* **Document text**

========================================================================

The objective of the Renewable EU Directive, 2017 is to achieve at least 27 % of renewable energy sources in Europe by 2030.
To reach this goal it is necessary to look at all options. Hence, also looking into waste-heat and other local energy sources such as bio energy, solar thermal and flexible CHP. These heat sources can be integrated in district heating with heat pumps and technology relying on production.
About the project
The aim of the Danish/Austrian project HEATflex is to develop a common technical and economic strategy to increase the use of waste heat and the competitiveness of CHP. A perspective is by providing HEAT flexibility in district heating networks through the following 2 approaches, that are linked to each other:
- Centralised generated heat flexibility: CHP + direct linked heat pumps
- Decentralised generated heat flexibility: Heat prosumers through a new developed heat substation + direct linked heat pumps will be used.
Furthermore, the project aims to investigate how heat from other processes (e.g. industry, data centers, cogeneration with cooling, excess of energy) can be recovered.
The HEATflex project shall investigate both technical- and management solutions and strategies. Hydraulic integration, controlling of decentralized pumps, billing of prosumers, flexible heat market and optimized usage of waste heat will investigate together with shareholders in the business.

========================================================================

* **Tasks to complete**
A – In the HEATflex project text above, rewrite the paragraph beginning "To reach this goal" more briefly, keeping its main facts.
B – Write out the passage of the HEATflex project text above between "About the project" and "will be used.", inclusive, word for word.

* **Collected material**
========================================================================

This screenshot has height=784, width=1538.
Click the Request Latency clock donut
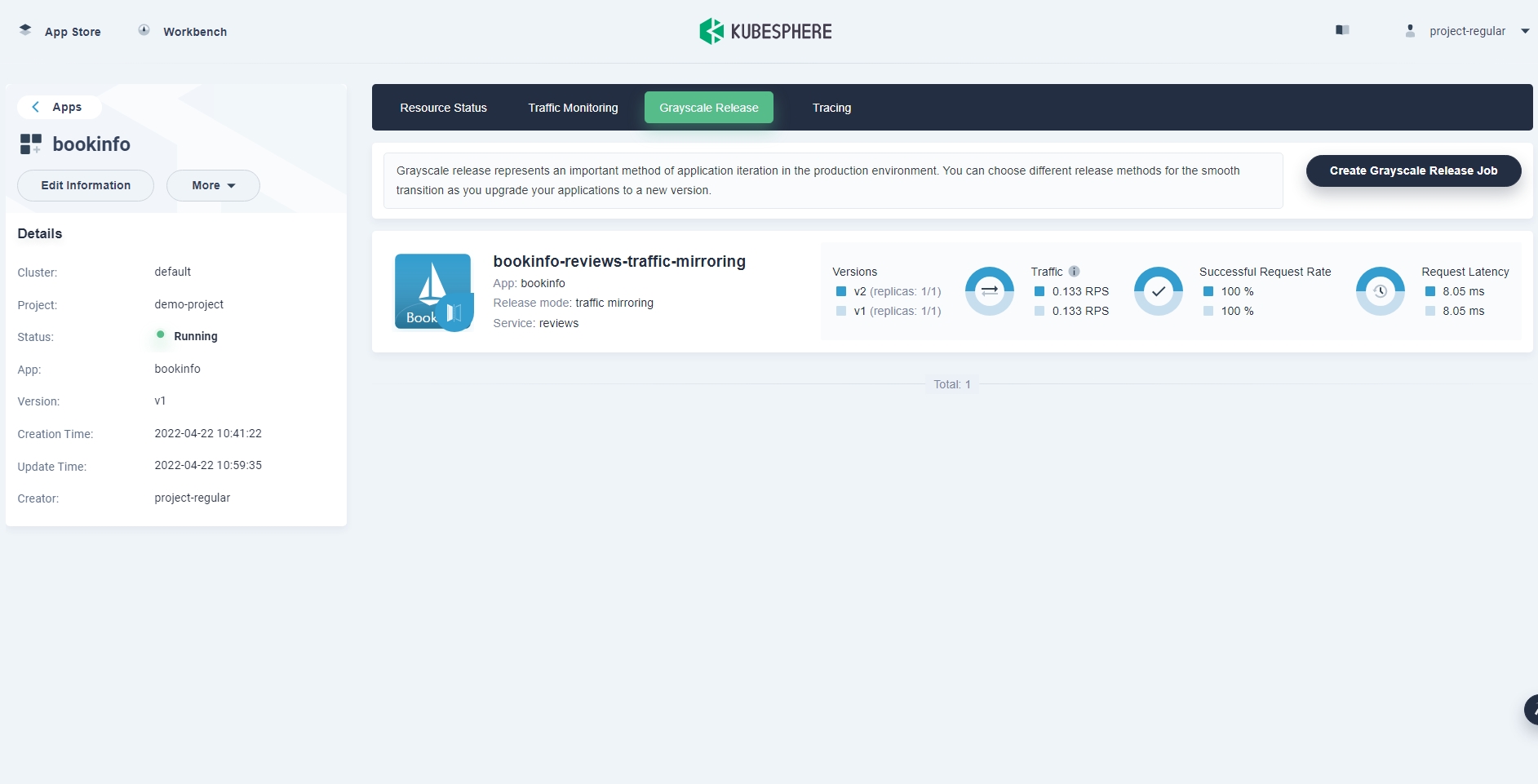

========================================================================

* **Task-by-task outputs**
A – Reaching the goal means considering every option, including waste heat and local sources such as bio energy, solar thermal and flexible CHP. These can be integrated into district heating with heat pumps and technology relying on production.

B –
About the project
The aim of the Danish/Austrian project HEATflex is to develop a common technical and economic strategy to increase the use of waste heat and the competitiveness of CHP. A perspective is by providing HEAT flexibility in district heating networks through the following 2 approaches, that are linked to each other:
- Centralised generated heat flexibility: CHP + direct linked heat pumps
- Decentralised generated heat flexibility: Heat prosumers through a new developed heat substation + direct linked heat pumps will be used.